▸ **Work to be completed**
Give the records back exactly as written, but without the images.

#####

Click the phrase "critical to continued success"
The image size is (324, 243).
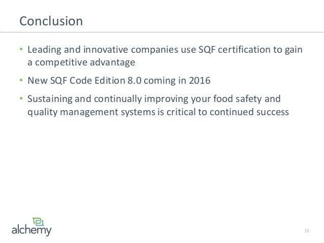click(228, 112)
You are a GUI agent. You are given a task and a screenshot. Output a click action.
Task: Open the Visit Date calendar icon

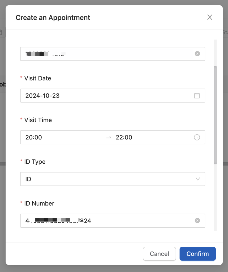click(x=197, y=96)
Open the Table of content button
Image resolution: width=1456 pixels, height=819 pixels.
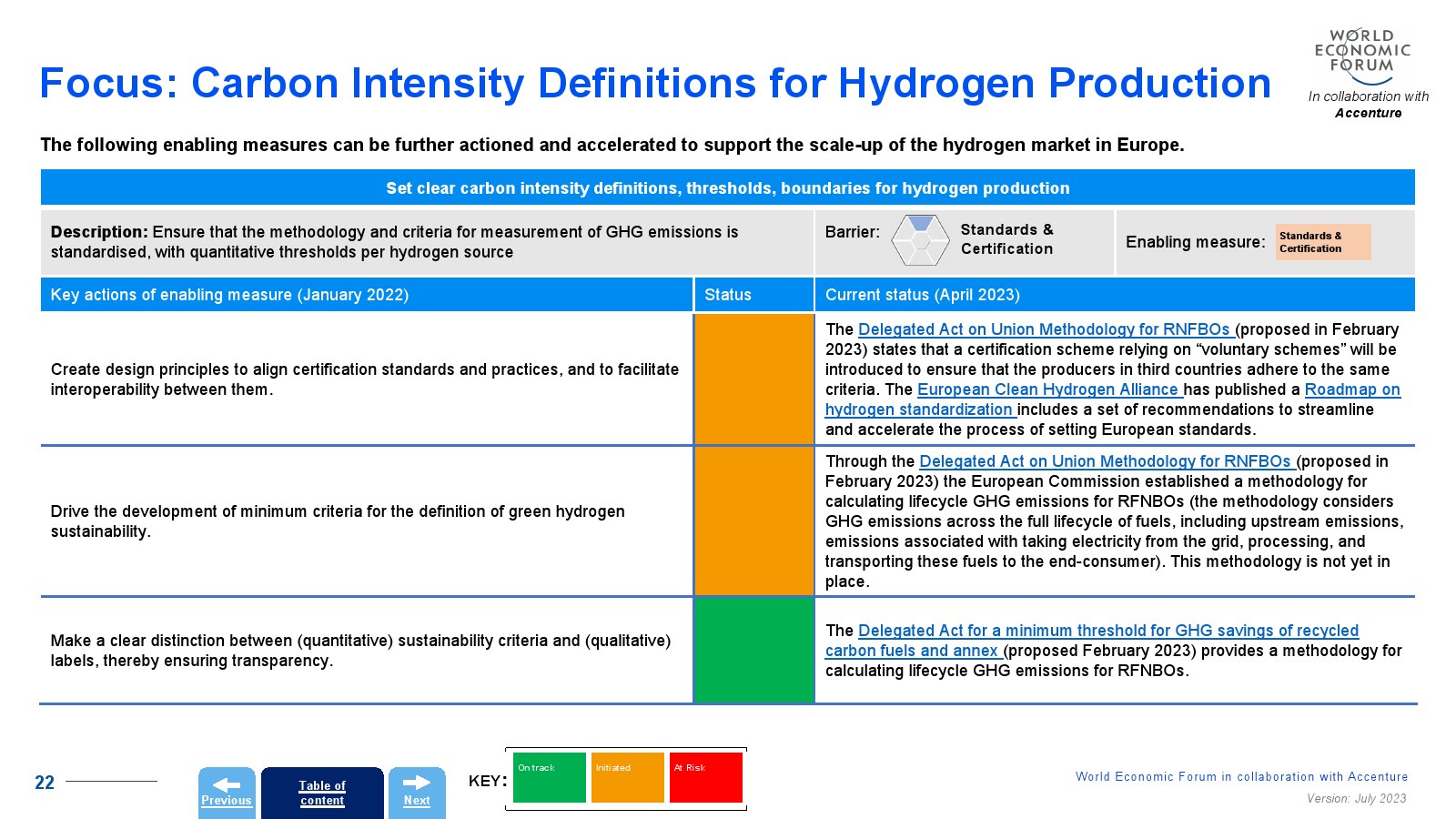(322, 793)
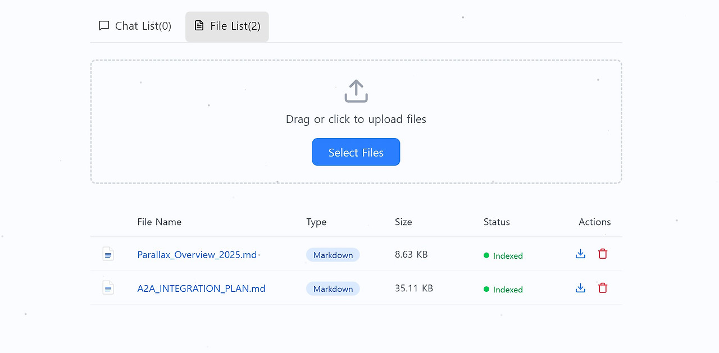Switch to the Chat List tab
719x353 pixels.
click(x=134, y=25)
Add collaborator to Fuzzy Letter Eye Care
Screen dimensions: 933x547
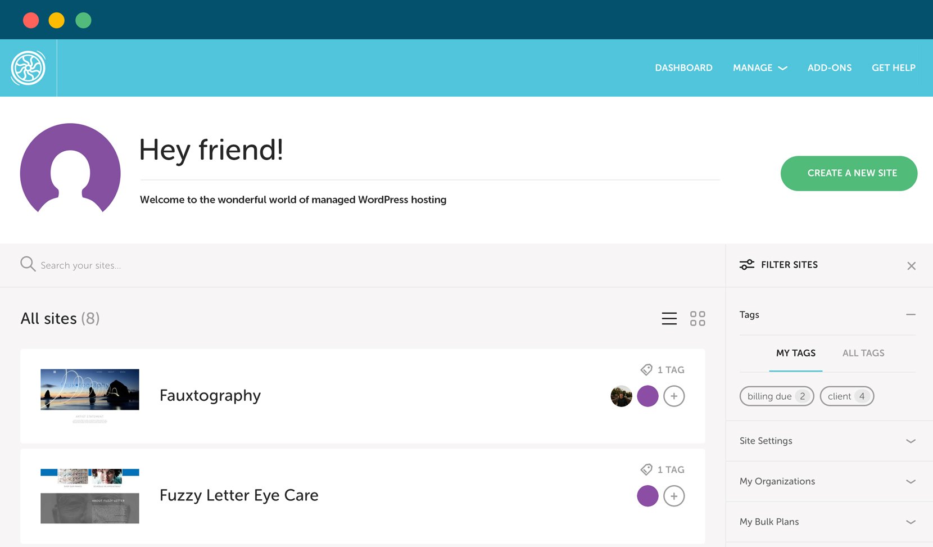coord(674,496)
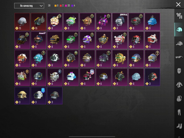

#####

▸ **Task result**
Click the phrase "critical to continued success"
The image size is (324, 243).
click(228, 112)
You are a GUI agent. You are given a task and a screenshot. Output a click action.
Task: Open the Visit Date calendar icon

click(x=197, y=96)
Open the Table of content button
Image resolution: width=1456 pixels, height=819 pixels.
(322, 793)
Switch to the Chat List tab
719x353 pixels.
click(x=134, y=25)
Add collaborator to Fuzzy Letter Eye Care
Screen dimensions: 933x547
coord(674,496)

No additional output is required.